RUGBY LEAGUE WAS AND remains, in the words of Johnny King, a ‘tough game played by touch men’. Few footballers in the sport’s history embodied this reality more than two great Saints, Ken ‘Killer’ Kearney and Billy ‘Bluey’ Wilson.
In Never Before, Never Again, Kearney told author Larry Writer about a day Bluey wanted to get square …
‘Rugby league was tougher then, much more violent, with no video citing and more lenient referees, anything went. And there were no replacements, so we all had to play hurt. I played on for weeks after breaking my jaw and if I had a bung leg, which was often, I’d wrap my good leg in bandages so the opposition would kick the hell out of that and leave my injured one alone.
‘Billy Wilson once broke his forearm stiff-arming some fellow. It was before half-time and at the break he sat down beside me in the dressing sheds and said, “Killer, I think I’ve broken my arm.” I looked, and saw that it was snapped, gone.
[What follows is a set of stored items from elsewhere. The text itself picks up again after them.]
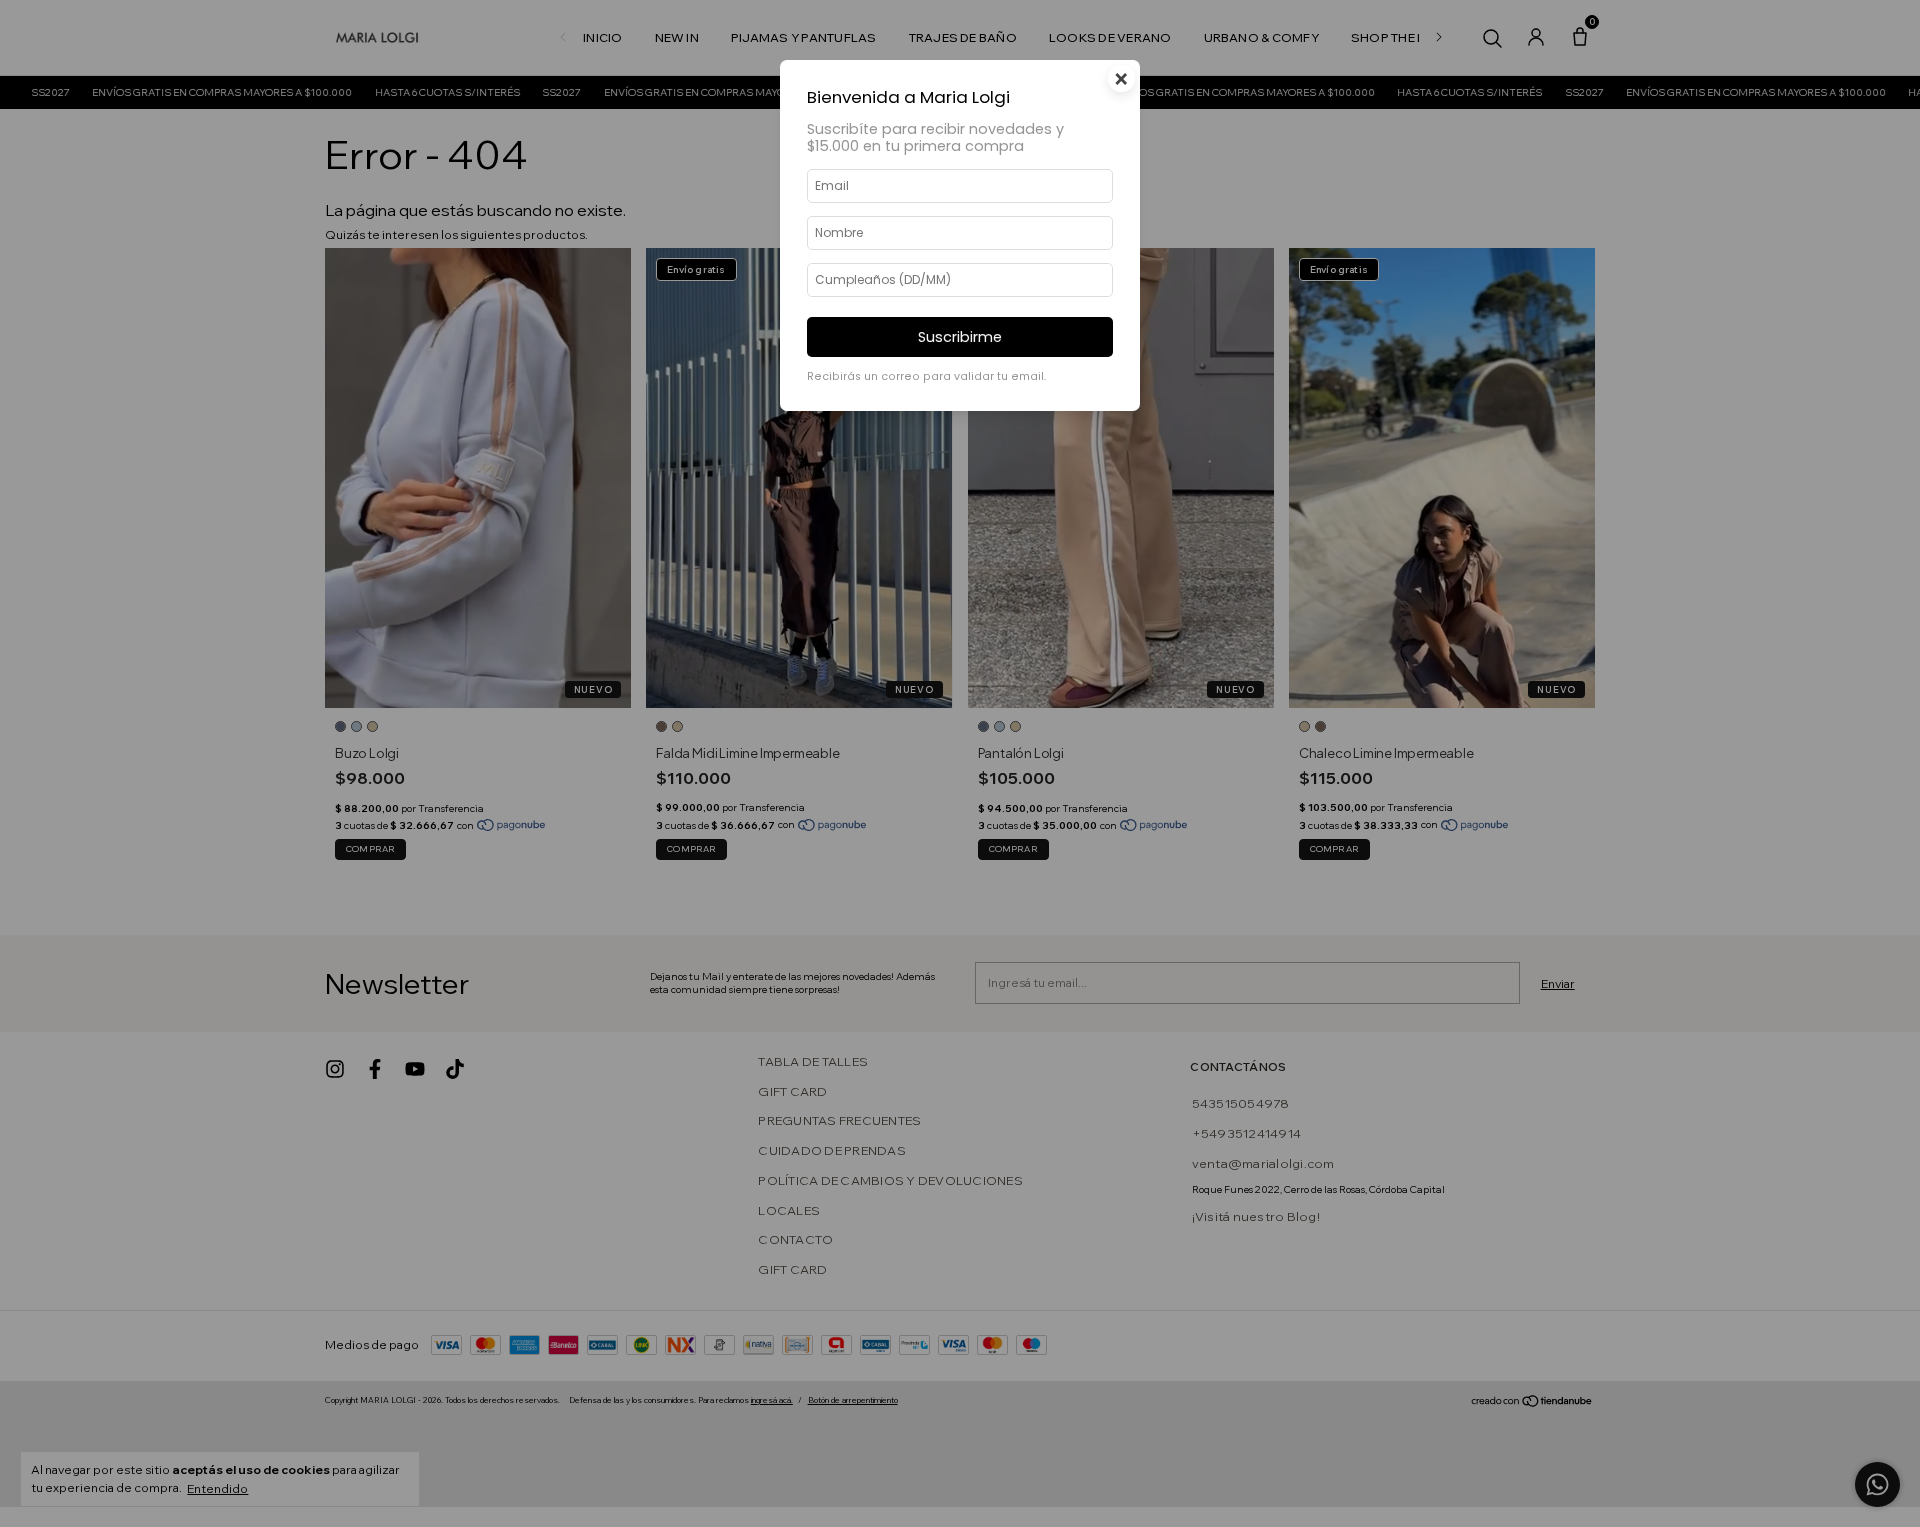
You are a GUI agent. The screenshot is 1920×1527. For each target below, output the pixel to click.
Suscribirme (960, 337)
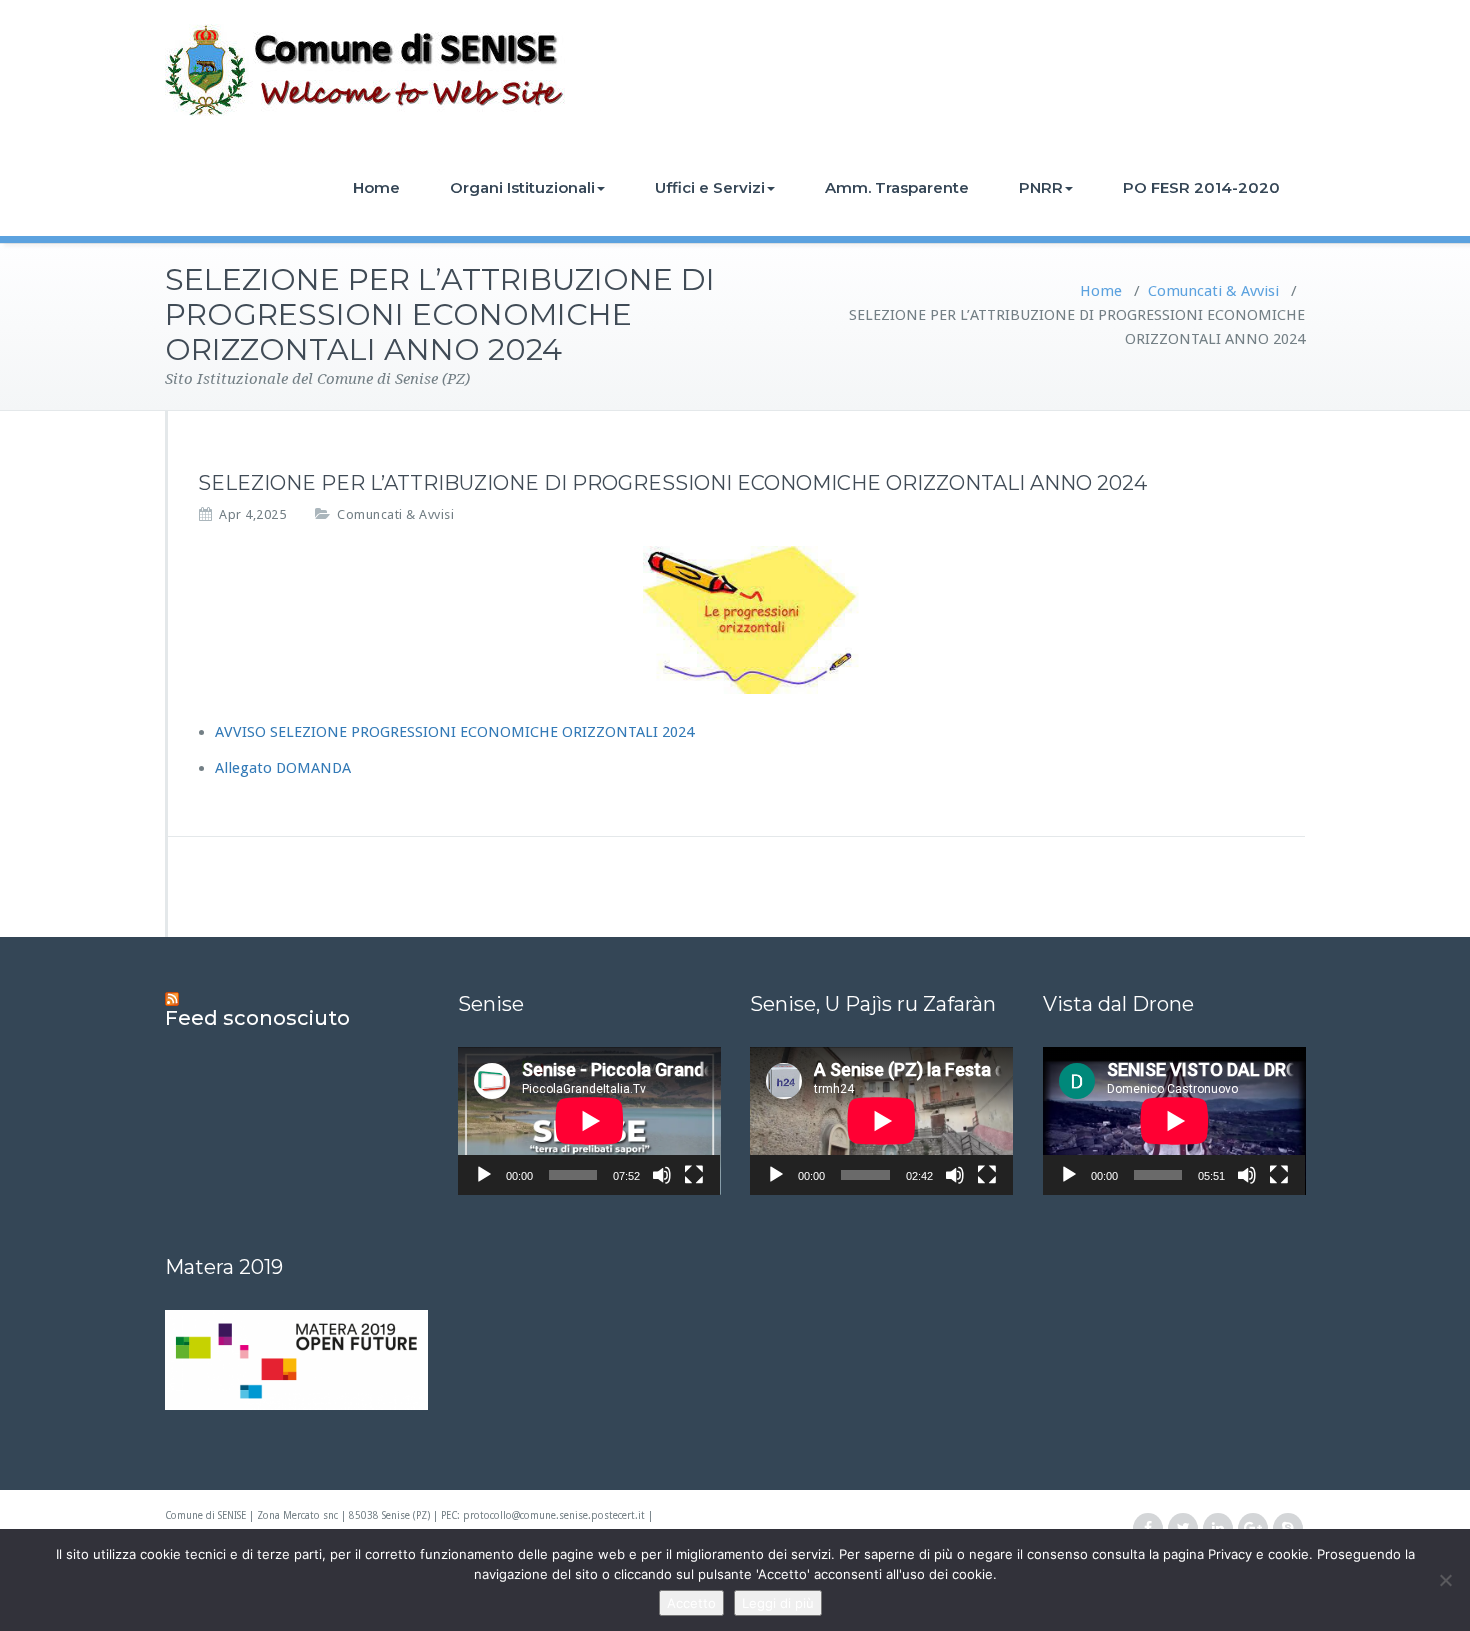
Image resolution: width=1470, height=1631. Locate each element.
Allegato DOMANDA (283, 768)
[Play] (484, 1175)
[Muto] (662, 1175)
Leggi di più (778, 1603)
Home (376, 187)
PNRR (1041, 187)
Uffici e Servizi (710, 187)
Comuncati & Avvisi (1213, 291)
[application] (589, 1121)
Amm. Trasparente (897, 187)
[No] (1445, 1580)
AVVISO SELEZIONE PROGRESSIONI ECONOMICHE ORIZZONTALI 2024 (454, 732)
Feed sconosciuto (257, 1018)
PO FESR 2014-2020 (1201, 187)
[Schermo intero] (694, 1175)
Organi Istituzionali (522, 187)
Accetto (691, 1603)
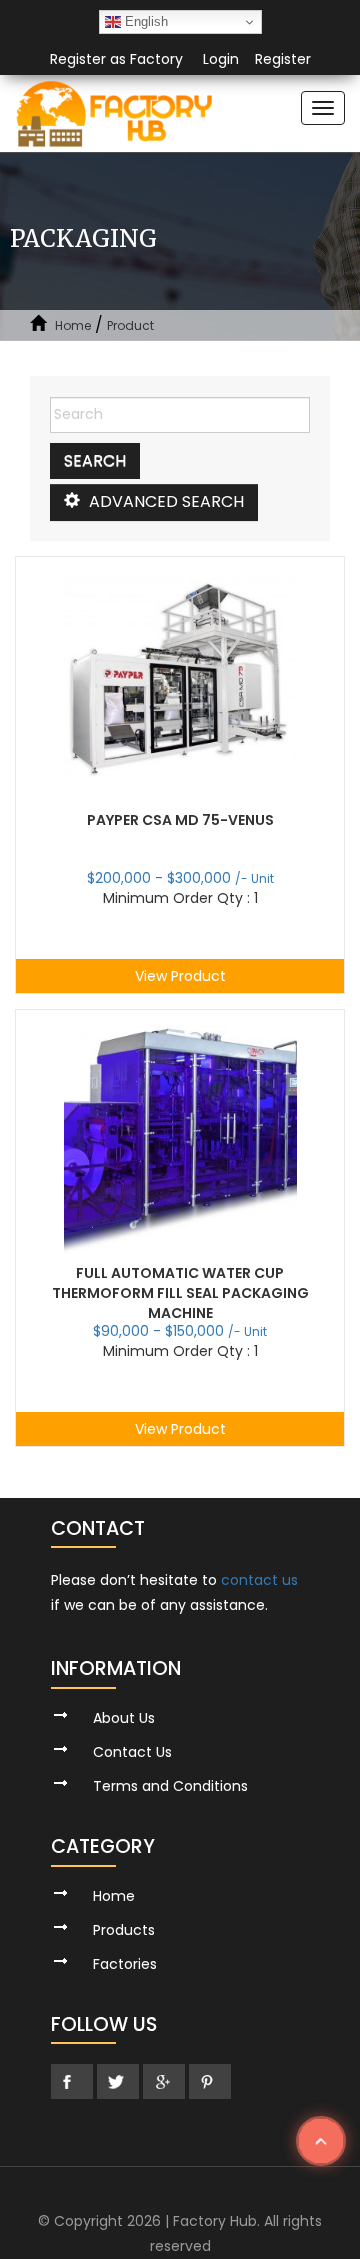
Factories (125, 1964)
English (144, 21)
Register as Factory (116, 59)
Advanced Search (164, 501)
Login (221, 59)
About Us (124, 1718)
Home (73, 325)
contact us (259, 1580)
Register (283, 59)
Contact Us (132, 1752)
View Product (180, 976)
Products (124, 1930)
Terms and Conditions (170, 1786)
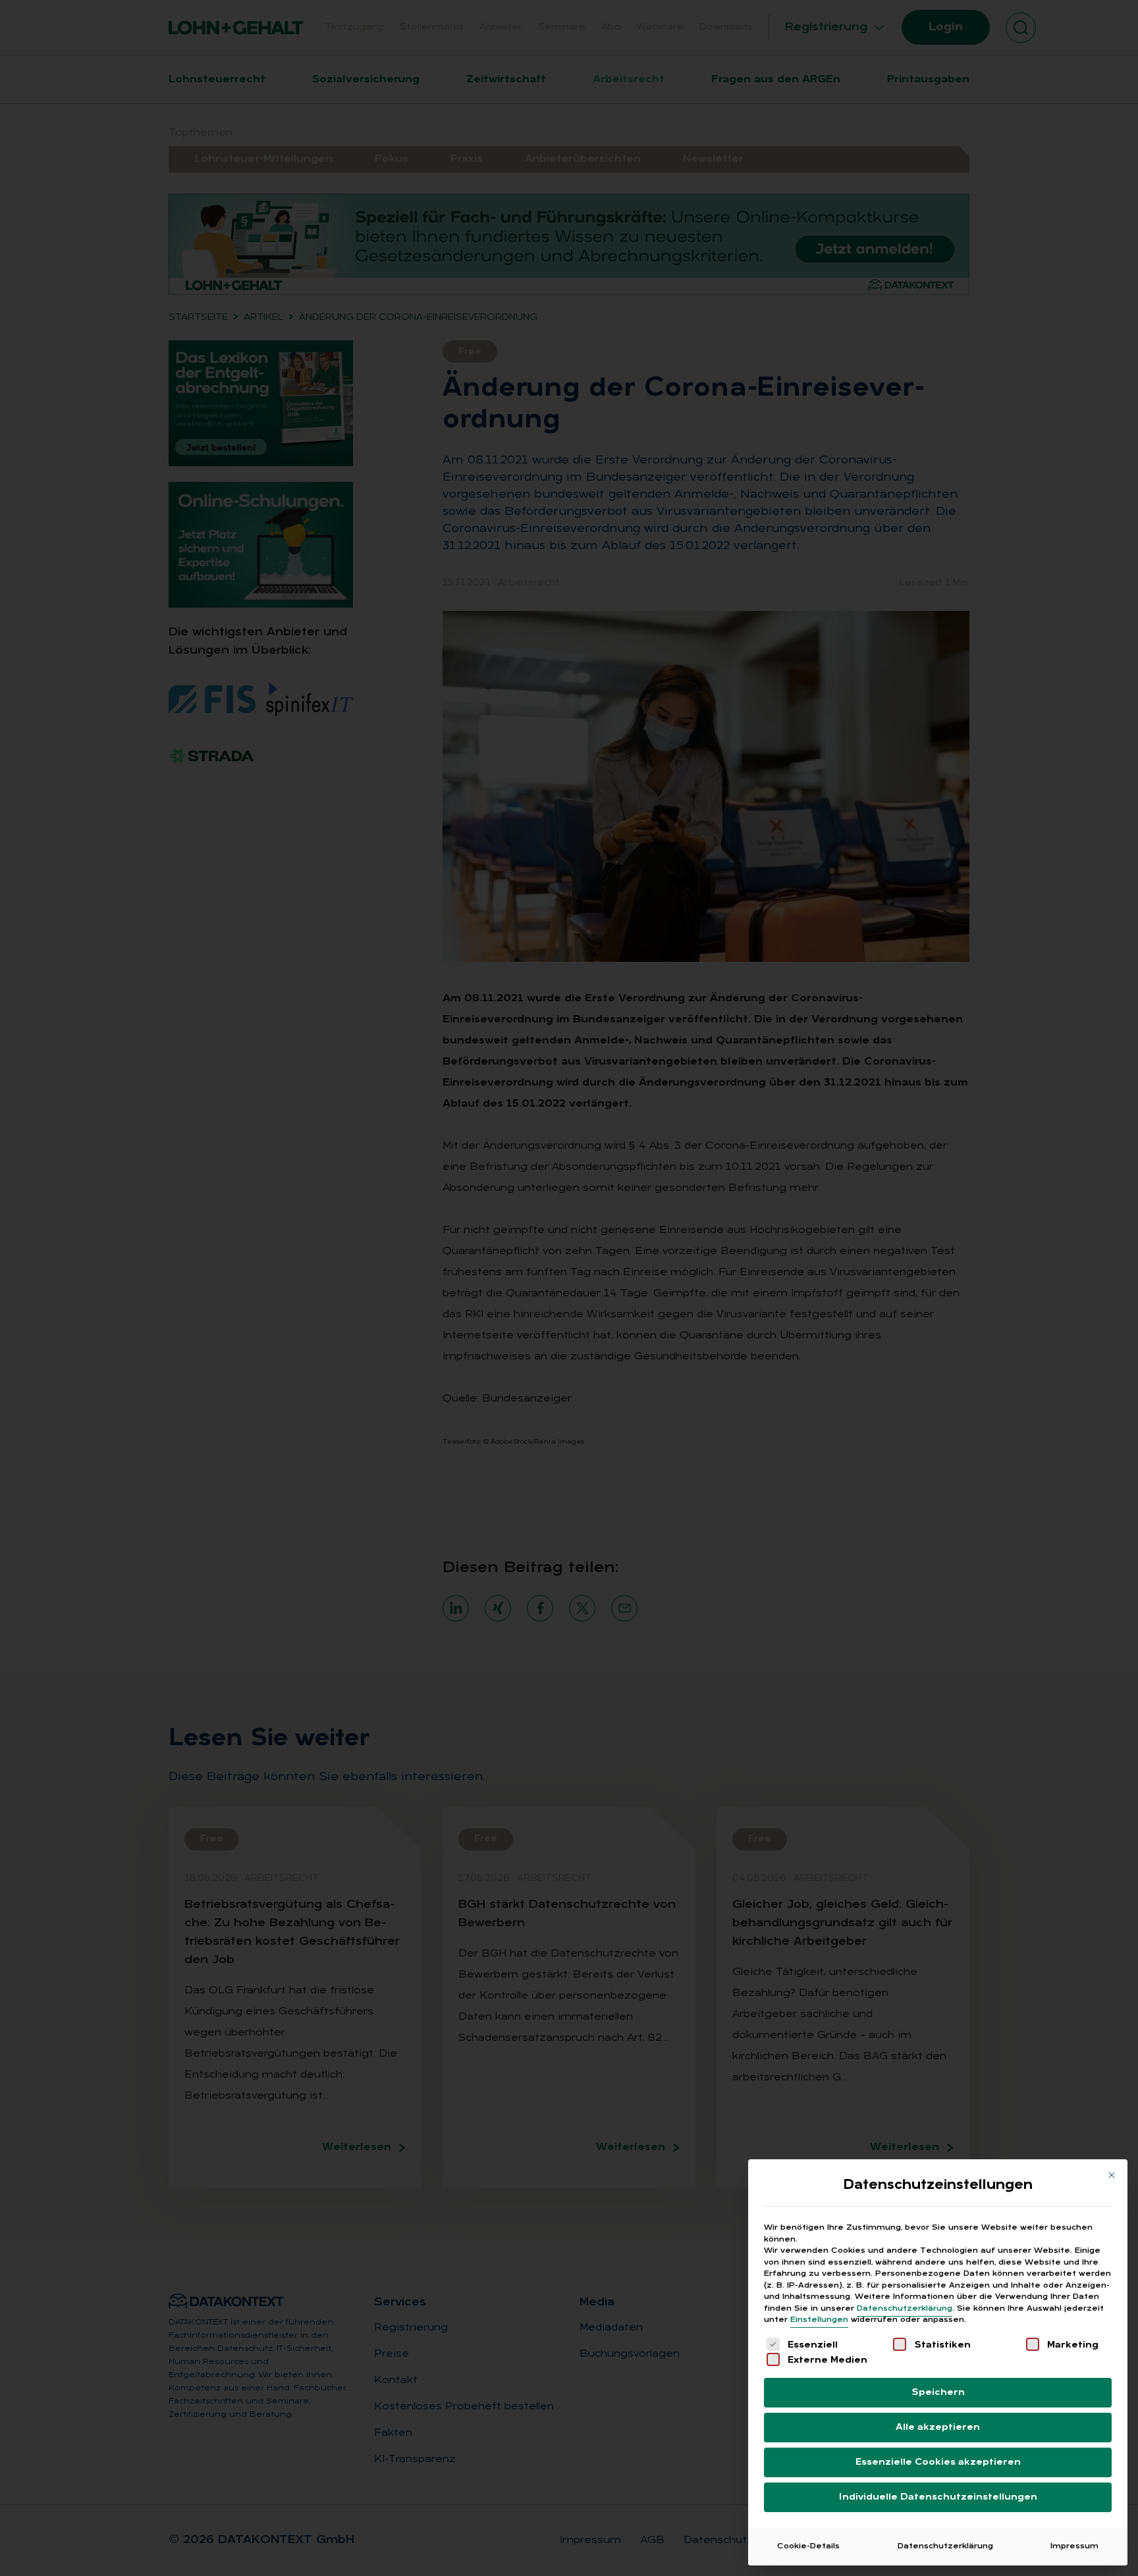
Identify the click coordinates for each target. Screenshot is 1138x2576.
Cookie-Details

I told him he couldn’t continue in the second half but he looked at me as if I was mad. The one concession he’d make was to play on the wing.
‘For some reason he held a fierce grudge against the guy on whose head he’d broken his arm, and felt obliged to get square. Though in intense pain, he played out the game, determined, he told me, “to catch up with that bastard and give him some more”.
‘Billy Wilson never backed down in his life, no way in the world. Merv Lees was tough like that, and Raper, too.’